Overview¤
Calibrax is an extensible benchmarking framework designed for the JAX scientific ML ecosystem. It provides a complete toolkit for profiling workloads, analyzing results with statistical rigor, detecting regressions, and exporting publication-ready reports.
Design Principles¤
Composition over inheritance — BenchmarkResult uses composed objects
(timing, resources, metrics) rather than flat monolithic fields. Each concern
is modeled by a dedicated dataclass that can be used independently.
Protocol-driven — Universal protocols (BenchmarkProtocol, DatasetProtocol,
MetricProtocol) use structural subtyping so any class with the right methods
satisfies the contract — no base class required.

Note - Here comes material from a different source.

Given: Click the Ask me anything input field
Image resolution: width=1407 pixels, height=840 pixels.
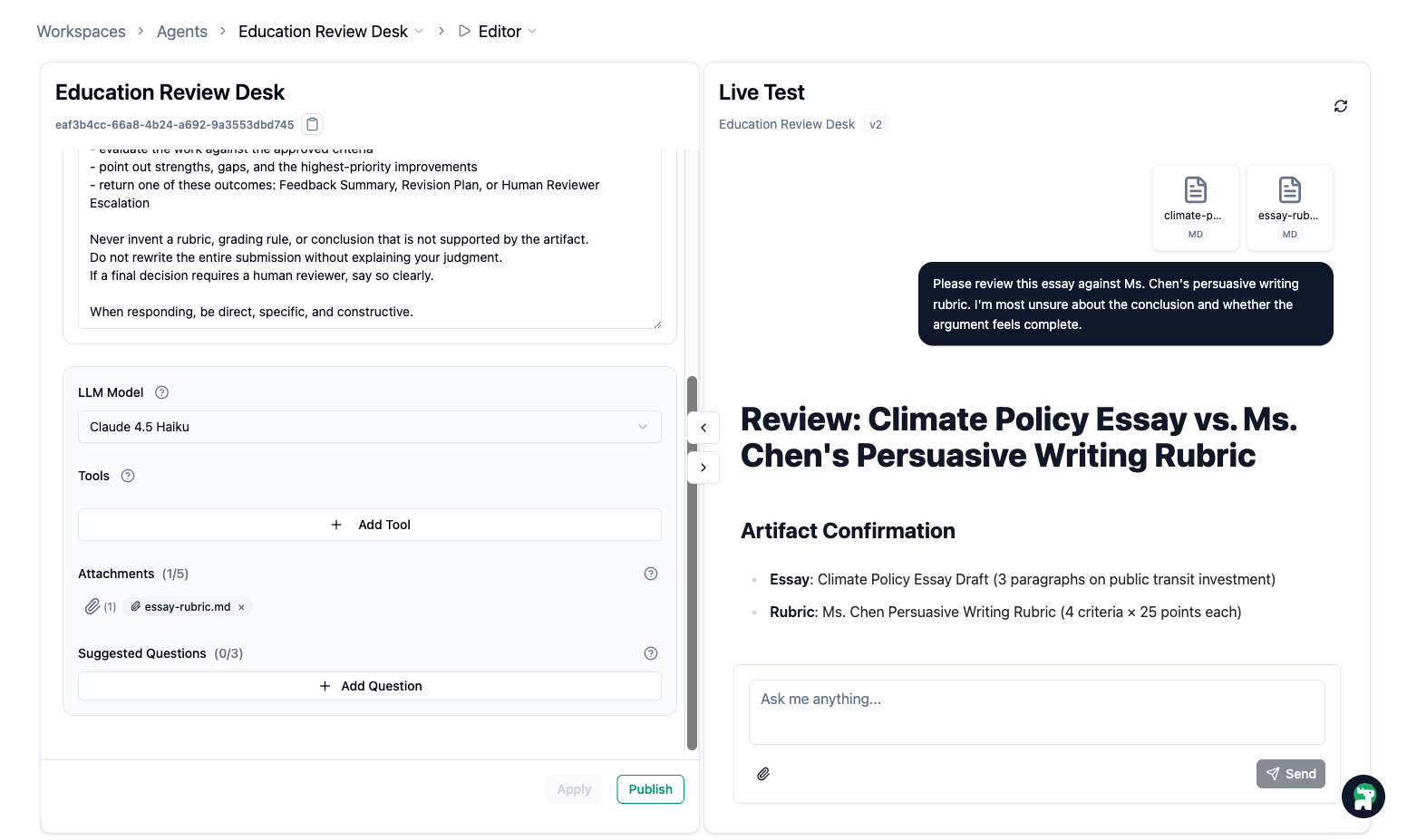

Direction-aware metrics — Every metric declares whether higher or lower is
better via MetricDirection. All analysis functions use this direction to
determine comparison semantics, eliminating a common source of regression
detection bugs.
JAX-native — Statistical computations use JAX where possible. Profiling tools
support GPU synchronization via sync_fn callbacks. The NNXBenchmarkAdapter
inherits from nnx.Module for JIT/vmap/grad compatibility.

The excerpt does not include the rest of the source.